Work to do: Lay out as a Markdown table with columns No. and Line: begin at the line that contains "Click the 保存 button in keyshot dialog" and stop after the line that contains "coord(128,38)", numbering each line, skipping blank lines, and leaving out the pictures.

-- START --

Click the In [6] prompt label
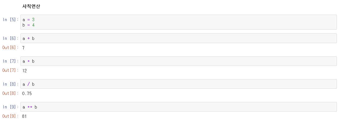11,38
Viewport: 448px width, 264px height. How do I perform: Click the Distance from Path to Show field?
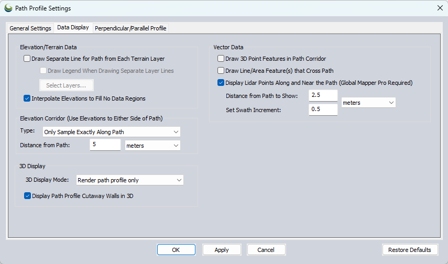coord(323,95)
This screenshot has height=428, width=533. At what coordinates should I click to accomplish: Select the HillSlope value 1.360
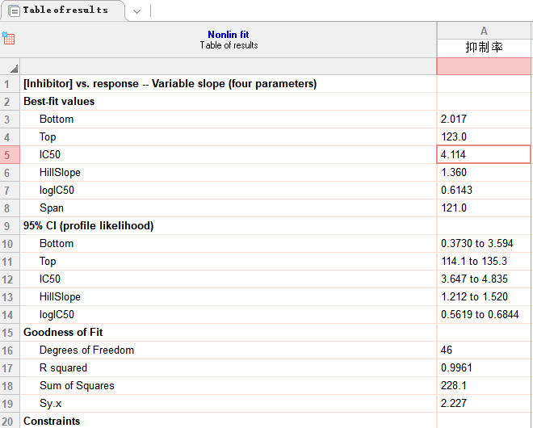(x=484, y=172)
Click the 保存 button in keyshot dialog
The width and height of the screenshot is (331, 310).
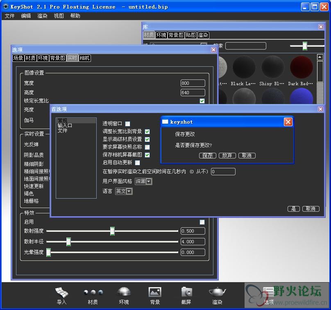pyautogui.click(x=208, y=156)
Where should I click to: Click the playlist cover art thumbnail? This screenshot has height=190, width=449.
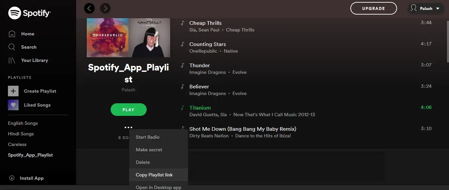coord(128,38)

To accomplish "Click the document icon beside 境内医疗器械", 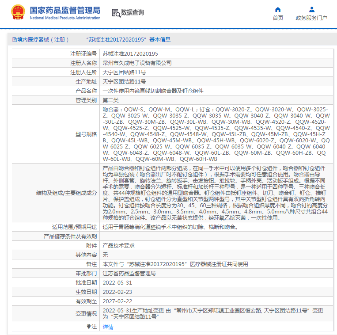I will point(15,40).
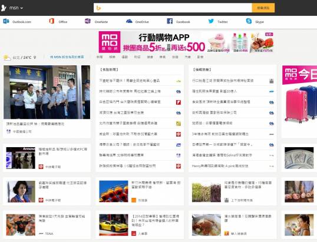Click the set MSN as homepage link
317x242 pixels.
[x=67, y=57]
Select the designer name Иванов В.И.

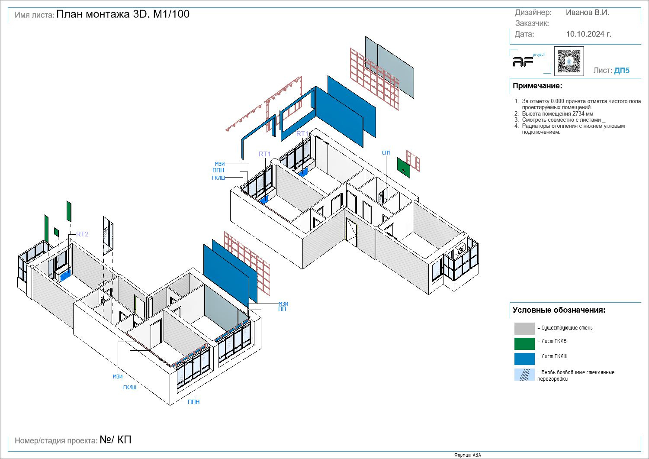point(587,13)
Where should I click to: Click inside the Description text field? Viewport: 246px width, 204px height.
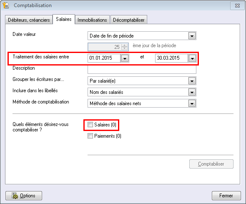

-- END --

Complete answer:
| No. | Line |
|---|---|
| 1 | Click the 保存 button in keyshot dialog |
| 2 | The width and height of the screenshot is (331, 310). |
| 3 | pyautogui.click(x=208, y=156) |
| 4 | Where should I click to: Click the playlist cover art thumbnail? This screenshot has height=190, width=449. |
| 5 | coord(128,38) |